Data items:
--------

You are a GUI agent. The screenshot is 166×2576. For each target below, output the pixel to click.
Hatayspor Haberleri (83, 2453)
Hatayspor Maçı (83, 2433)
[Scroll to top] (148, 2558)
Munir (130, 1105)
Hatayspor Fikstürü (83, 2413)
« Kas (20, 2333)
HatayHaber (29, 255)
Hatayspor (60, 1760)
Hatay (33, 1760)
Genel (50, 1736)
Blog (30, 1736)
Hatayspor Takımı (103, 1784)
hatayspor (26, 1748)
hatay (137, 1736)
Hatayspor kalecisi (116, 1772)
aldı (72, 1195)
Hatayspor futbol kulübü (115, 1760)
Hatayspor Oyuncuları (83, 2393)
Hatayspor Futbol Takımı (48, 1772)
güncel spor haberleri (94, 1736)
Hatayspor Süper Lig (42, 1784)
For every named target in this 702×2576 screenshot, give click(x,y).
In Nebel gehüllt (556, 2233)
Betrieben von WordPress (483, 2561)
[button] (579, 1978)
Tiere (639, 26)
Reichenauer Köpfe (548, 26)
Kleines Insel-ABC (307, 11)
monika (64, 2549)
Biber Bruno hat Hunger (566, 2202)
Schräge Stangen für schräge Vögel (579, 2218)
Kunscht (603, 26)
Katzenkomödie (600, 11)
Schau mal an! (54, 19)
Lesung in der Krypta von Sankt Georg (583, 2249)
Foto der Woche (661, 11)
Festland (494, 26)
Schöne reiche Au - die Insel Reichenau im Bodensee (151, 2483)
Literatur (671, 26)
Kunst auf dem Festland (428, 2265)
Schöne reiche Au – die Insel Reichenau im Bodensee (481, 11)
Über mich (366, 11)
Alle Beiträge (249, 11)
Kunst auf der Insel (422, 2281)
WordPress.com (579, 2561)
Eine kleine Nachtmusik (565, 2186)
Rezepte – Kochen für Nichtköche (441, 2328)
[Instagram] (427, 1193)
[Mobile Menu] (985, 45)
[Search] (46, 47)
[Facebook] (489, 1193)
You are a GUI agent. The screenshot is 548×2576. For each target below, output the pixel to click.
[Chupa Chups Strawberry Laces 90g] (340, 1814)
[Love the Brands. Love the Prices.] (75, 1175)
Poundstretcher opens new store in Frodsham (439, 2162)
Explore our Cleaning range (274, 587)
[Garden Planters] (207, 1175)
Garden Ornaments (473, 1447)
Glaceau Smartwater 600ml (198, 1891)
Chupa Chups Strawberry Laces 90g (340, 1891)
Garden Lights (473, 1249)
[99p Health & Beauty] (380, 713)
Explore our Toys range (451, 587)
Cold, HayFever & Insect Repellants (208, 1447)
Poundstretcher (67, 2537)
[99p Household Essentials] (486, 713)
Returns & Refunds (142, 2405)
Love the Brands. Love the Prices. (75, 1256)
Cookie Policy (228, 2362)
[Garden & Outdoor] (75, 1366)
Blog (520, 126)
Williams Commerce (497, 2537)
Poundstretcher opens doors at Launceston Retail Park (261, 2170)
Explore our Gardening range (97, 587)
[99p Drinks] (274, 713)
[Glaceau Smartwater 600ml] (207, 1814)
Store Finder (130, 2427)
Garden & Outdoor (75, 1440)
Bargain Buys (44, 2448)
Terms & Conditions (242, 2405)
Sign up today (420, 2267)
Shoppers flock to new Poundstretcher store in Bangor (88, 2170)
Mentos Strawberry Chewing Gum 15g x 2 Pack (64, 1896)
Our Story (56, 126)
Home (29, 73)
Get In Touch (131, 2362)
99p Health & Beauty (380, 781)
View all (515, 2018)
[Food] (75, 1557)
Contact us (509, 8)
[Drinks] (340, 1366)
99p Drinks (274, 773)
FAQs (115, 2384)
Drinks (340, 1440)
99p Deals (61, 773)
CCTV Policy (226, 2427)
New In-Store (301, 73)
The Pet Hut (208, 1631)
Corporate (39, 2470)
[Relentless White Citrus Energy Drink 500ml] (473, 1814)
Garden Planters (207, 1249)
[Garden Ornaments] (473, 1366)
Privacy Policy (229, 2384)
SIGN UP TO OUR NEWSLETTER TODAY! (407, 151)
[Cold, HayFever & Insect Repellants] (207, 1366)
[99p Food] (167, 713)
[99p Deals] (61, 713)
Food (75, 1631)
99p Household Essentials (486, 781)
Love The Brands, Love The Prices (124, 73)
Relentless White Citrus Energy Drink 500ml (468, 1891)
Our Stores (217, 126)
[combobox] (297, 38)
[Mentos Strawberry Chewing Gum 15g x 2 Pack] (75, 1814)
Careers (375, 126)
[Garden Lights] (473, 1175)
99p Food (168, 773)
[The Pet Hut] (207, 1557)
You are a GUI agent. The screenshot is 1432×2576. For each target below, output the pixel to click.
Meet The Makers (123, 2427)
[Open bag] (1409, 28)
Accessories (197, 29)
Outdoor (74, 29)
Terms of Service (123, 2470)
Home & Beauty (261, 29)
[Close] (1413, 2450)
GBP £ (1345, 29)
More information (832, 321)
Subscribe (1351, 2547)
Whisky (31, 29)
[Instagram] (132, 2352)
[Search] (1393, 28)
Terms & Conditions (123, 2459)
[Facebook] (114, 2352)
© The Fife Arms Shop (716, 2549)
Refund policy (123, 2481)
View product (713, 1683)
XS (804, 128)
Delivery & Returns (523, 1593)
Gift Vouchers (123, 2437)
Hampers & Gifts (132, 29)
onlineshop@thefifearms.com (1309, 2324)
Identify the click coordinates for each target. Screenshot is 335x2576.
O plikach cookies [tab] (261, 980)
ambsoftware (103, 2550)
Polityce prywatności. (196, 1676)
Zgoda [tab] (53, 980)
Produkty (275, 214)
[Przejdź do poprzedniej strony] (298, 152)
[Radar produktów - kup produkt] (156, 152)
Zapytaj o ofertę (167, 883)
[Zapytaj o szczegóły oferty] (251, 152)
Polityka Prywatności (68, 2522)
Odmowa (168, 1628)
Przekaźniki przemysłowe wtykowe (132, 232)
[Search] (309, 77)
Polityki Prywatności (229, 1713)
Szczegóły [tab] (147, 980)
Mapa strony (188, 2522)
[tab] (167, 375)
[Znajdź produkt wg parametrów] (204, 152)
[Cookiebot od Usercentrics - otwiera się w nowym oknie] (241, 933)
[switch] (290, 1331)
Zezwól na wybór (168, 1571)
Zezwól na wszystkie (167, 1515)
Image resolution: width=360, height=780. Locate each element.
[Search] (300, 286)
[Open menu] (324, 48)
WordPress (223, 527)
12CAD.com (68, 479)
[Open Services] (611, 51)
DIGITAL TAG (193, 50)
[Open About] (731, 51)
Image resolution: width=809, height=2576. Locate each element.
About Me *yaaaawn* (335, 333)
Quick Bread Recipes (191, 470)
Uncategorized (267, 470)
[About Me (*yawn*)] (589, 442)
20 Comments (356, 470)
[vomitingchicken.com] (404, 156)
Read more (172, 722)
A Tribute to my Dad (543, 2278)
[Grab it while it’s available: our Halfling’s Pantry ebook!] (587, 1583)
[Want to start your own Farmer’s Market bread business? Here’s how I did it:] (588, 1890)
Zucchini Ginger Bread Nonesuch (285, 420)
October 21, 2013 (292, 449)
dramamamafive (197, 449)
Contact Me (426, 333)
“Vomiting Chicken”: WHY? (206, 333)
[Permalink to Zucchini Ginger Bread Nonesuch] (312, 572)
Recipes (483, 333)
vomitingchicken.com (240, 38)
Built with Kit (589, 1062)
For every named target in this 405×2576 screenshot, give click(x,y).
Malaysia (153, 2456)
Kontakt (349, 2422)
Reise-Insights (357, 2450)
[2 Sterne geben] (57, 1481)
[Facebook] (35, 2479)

--------

=== WHAT YOU SHOULD DO ===
Read the entries and select each line where the word "strony" is found.

=== TASK SOLUTION ===
[Przejdź do poprzedniej strony] (298, 152)
Mapa strony (188, 2522)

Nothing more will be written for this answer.